2.8.4. Pencegahan Tersier

  Pencegahan tersier yaitu upaya mencegah komplikasi cedera kepala yang lebih berat atau kematian. Pencegahan tersier dapat dilakukan dengan melakukan rehabilitasi yang tepat, pemberian pendidikan kesehatan sekaligus konseling yang bertujuan untuk mengubah perilaku (terutama perilaku berlalu lintas) dan gaya hidup penderita. Rehabilitasi adalah bagian penting dari proses pemulihan penderita cedera kepala. Tujuan rehabilitasi setelah cedera kepala yaitu untuk meningkatkan kemampuan penderita untuk melaksanakan fungsinya di dalam keluarga dan di dalam masyarakat.

  2.9. Kerangka Konsep Karakteristik Penderita Cedera Kepala 1.

  Sosiodemografi Umur Jenis Kelamin Pekerjaan 2. Penyebab 3. Waktu kejadian 4. Tingkat keparahan 5. Lama rawatan rata-rata 6. Keadaan sewaktu pulang 7. Sumber biaya 8. CFR penderita cedera kepala

  2.10. Definisi Operasional 2.10.1.

  Penderita cedera kepala adalah pasien yang mengalami suatu trauma mekanik pada kepala baik secara langsung atau tidak langsung yang menyebabkan gangguan fungsi neurologis yaitu gangguan fisik, kognitif, fungsi psikososial, baik temporer maupun permanen berdasarkan diagnosa dokter dan dinyatakan menderita cedera kepala akibat kecelakaan lalu lintas darat yang tercatat pada kartu status.

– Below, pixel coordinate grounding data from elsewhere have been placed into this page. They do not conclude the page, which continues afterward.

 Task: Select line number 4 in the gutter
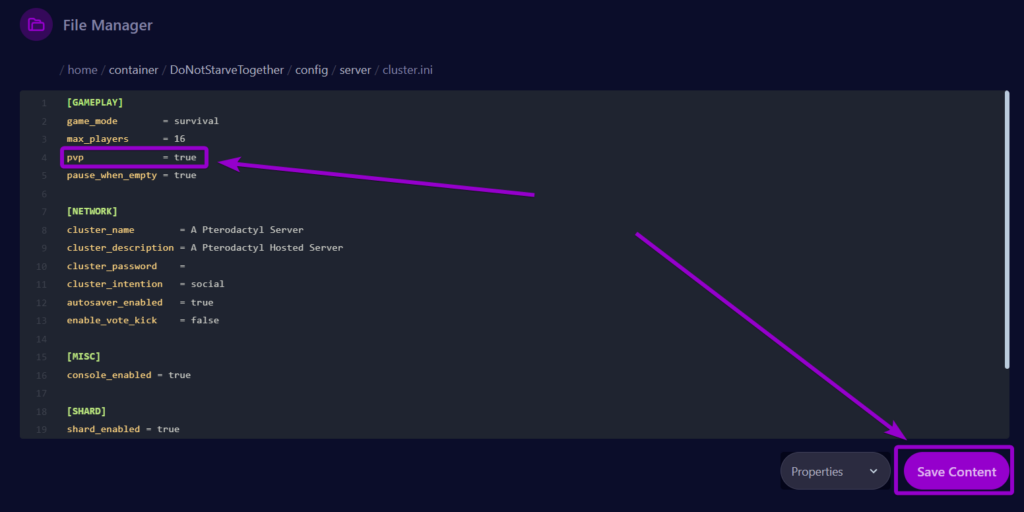[44, 157]
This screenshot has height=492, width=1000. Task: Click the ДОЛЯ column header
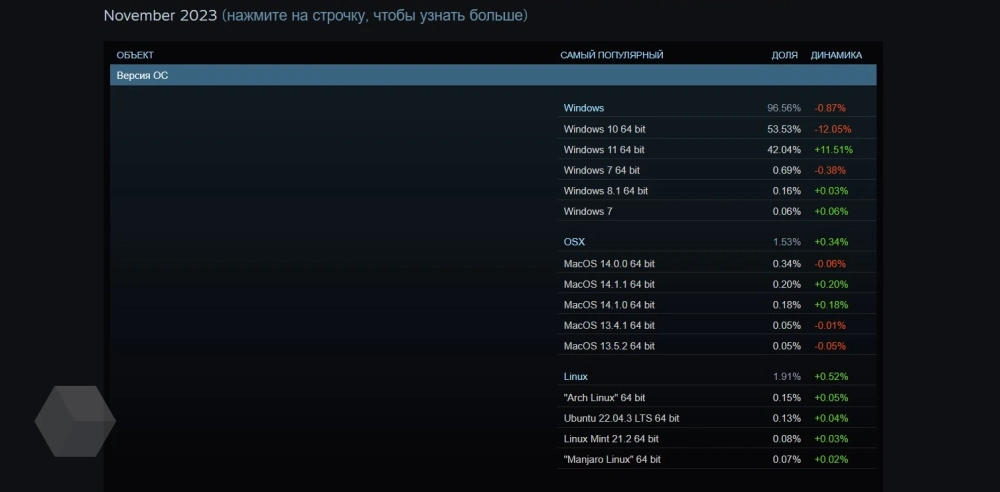coord(784,55)

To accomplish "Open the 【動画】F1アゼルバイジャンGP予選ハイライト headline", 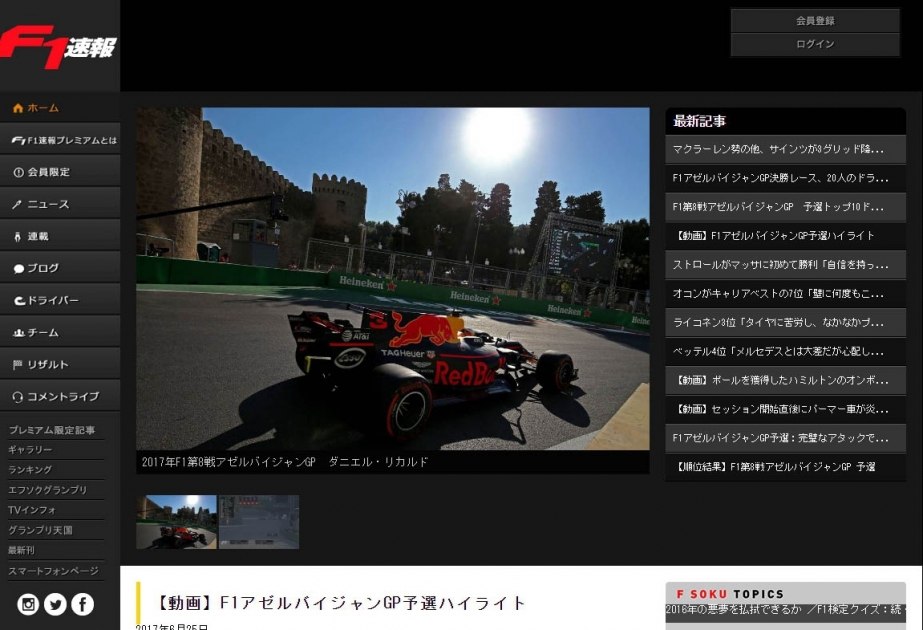I will click(x=341, y=603).
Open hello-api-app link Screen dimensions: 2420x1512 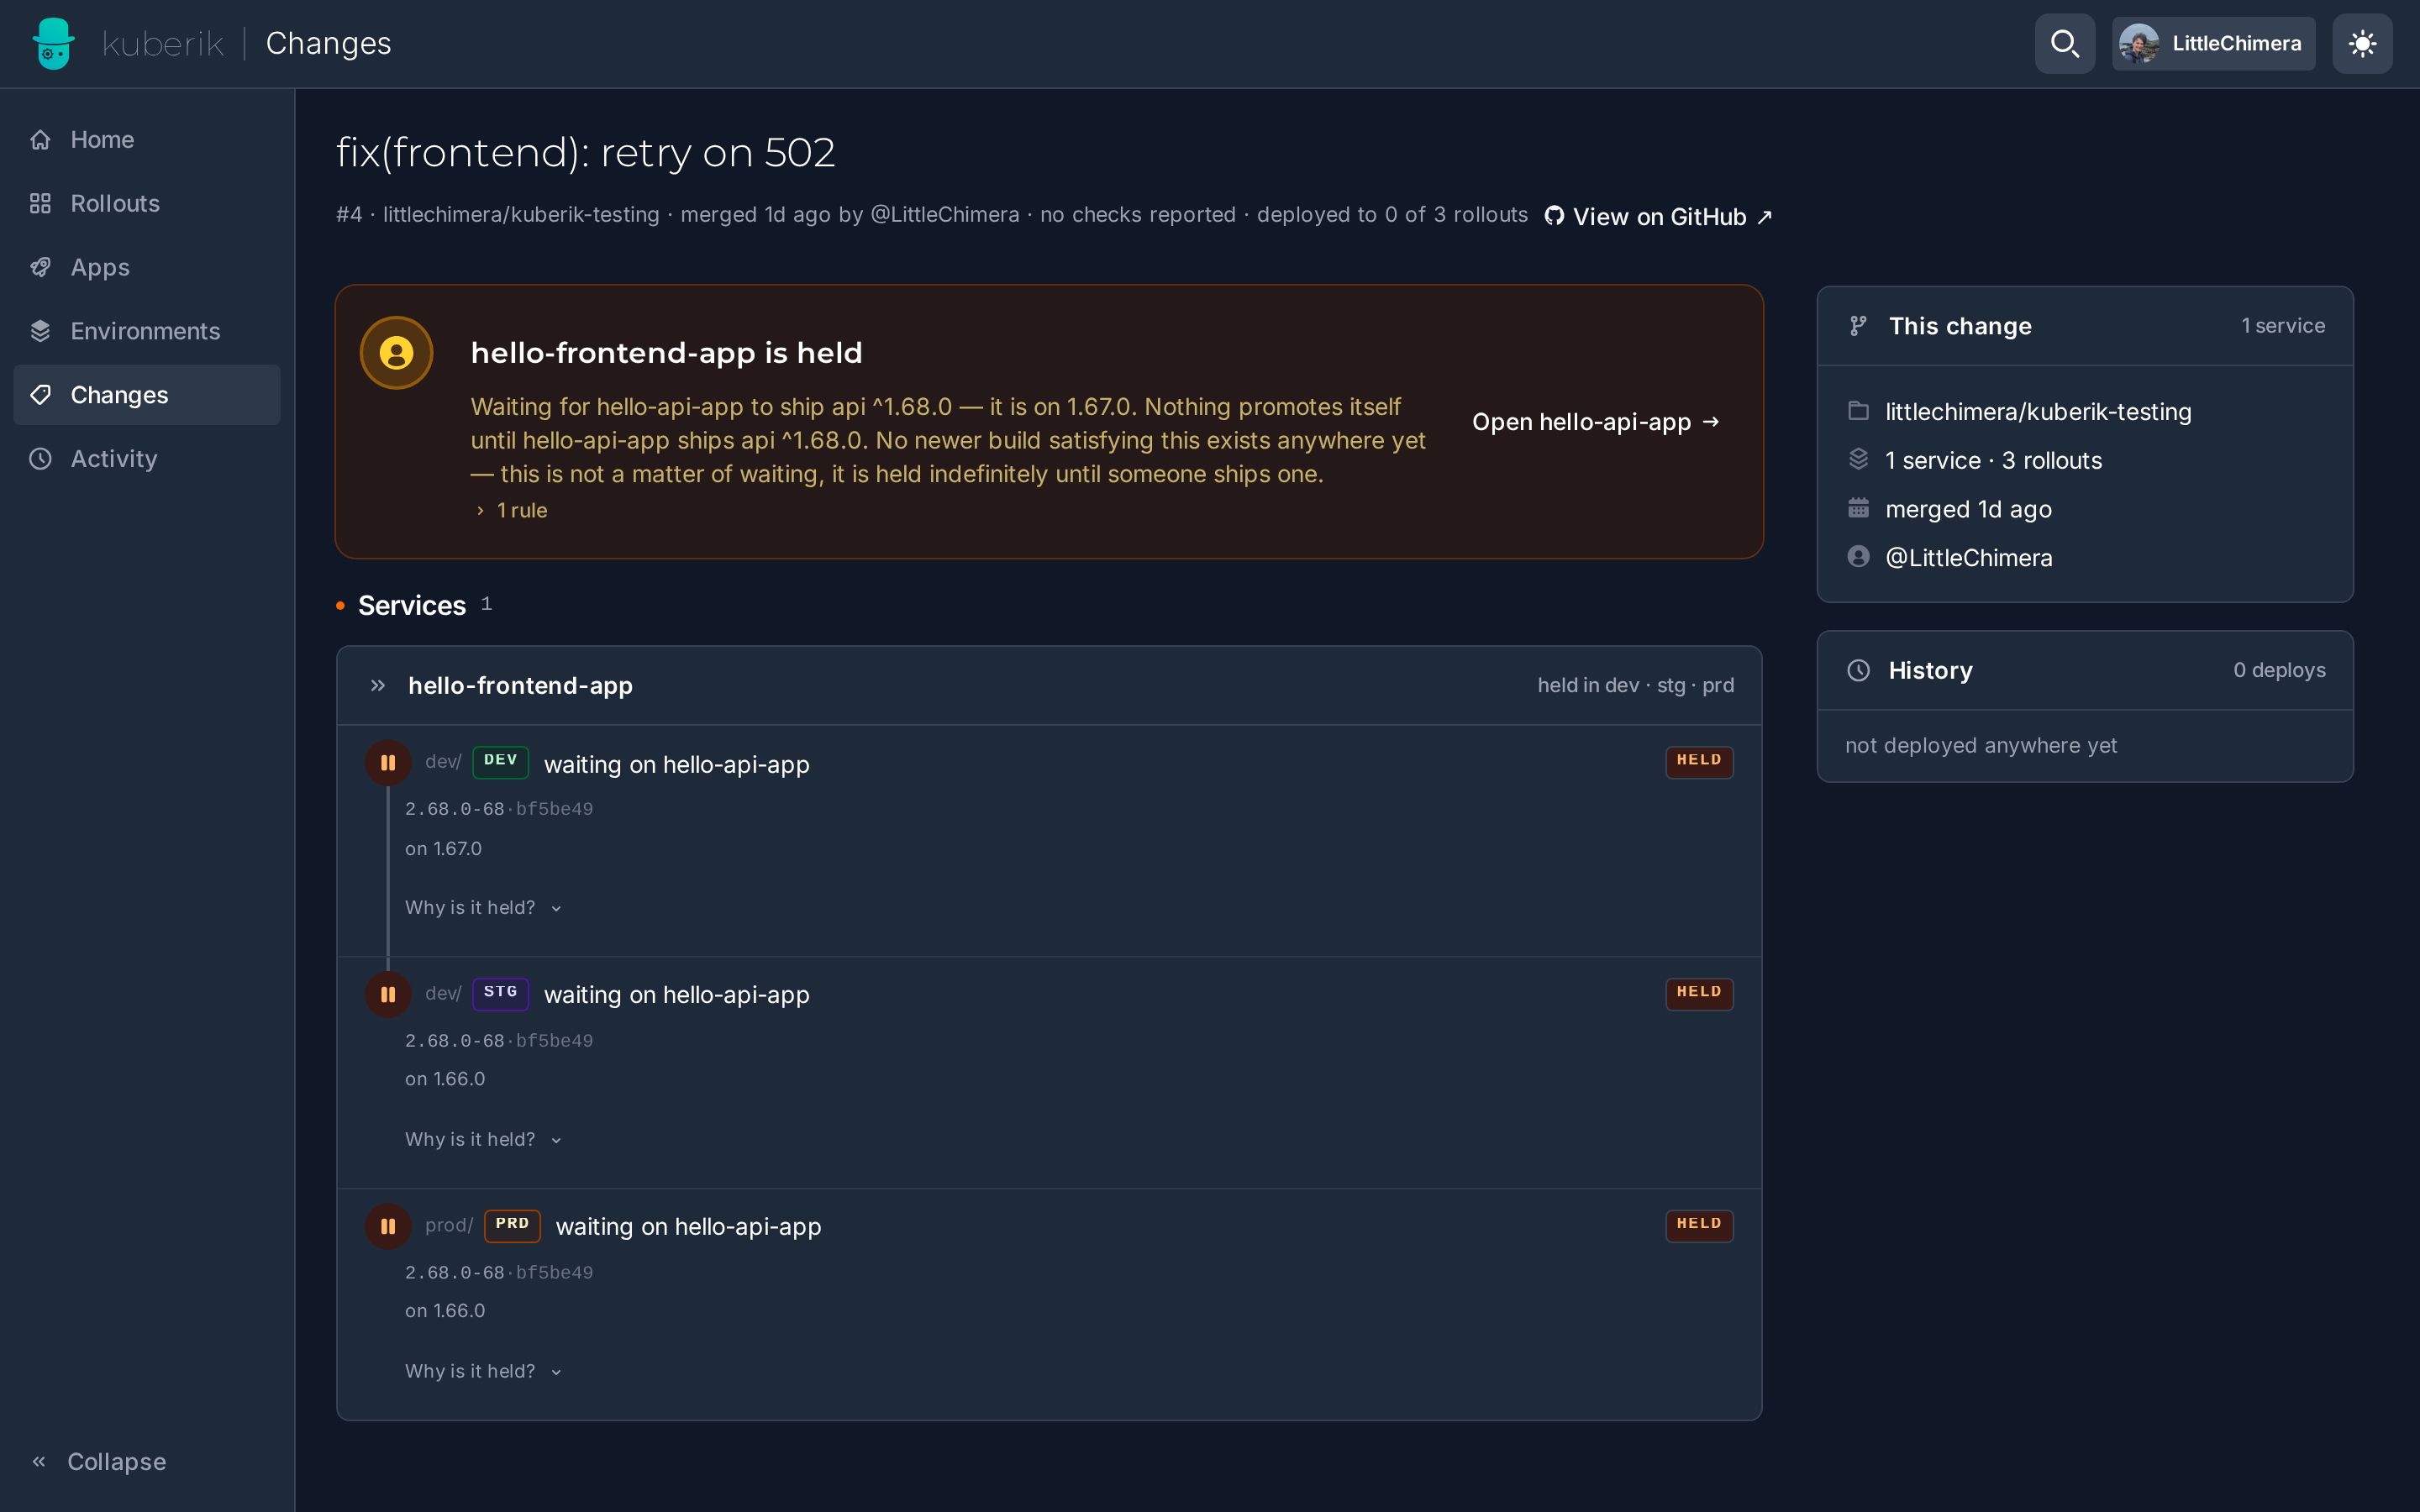[x=1596, y=422]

  2.10.2. Umur adalah usia penderita yang tertera pada kartu status yang dikategorikan atas: 1. ≤ 15 tahun 2. 16-24 tahun 3. 25-44 tahun 4. ≥ 45 tahun 2.10.3. Jenis kelamin adalah ciri khas (organ reproduksi) yang dimiliki penderita seperti yang tertera pada kartu status yang dikategorikan atas:

  1. Laki-laki

  2. Perempuan

  2.10.4. Pekerjaan adalah kegiatan utama yang dilakukan oleh penderita seperti yang tertera pada kartu status yang dikategorikan atas:

  1. PNS/TNI/Polri

  2. Pegawai swasta

  3. Wiraswasta

  4. IRT

  5. Pelajar/Mahasiswa

  6. Tidak bekerja

  2.10.5. Penyebab adalah kecelakaan lalu lintas yang menyebabkan terjadinya cedera kepala pada korban seperti yang tertera pada kartu status yang dikategorikan atas:

  1. Kecelakaan lalu lintas (KLL) roda dua

  2. Kecelakaan lalu lintas (KLL) roda tiga

  3. Kecelakaan lalu lintas (KLL) roda empat atau lebih

  2.10.6. Waktu kejadian adalah jam terjadinya kecelakaan lalu lintas yang dialami oleh penderita cedera kepala seperti yang tertera pada kartu status yang dikategorikan atas: 1. 00.01-06.00 WIB 2. 06.01-12.00 WIB 3. 12.01-18.00 WIB 4. 18.01-24.00 WIB

  2.10.7. Hari kejadian adalah hari terjadinya kecelakaan lalu lintas yang dialami oleh penderita cedera kepala seperti yang tertera pada kartu status yang dikategorikan atas: 1.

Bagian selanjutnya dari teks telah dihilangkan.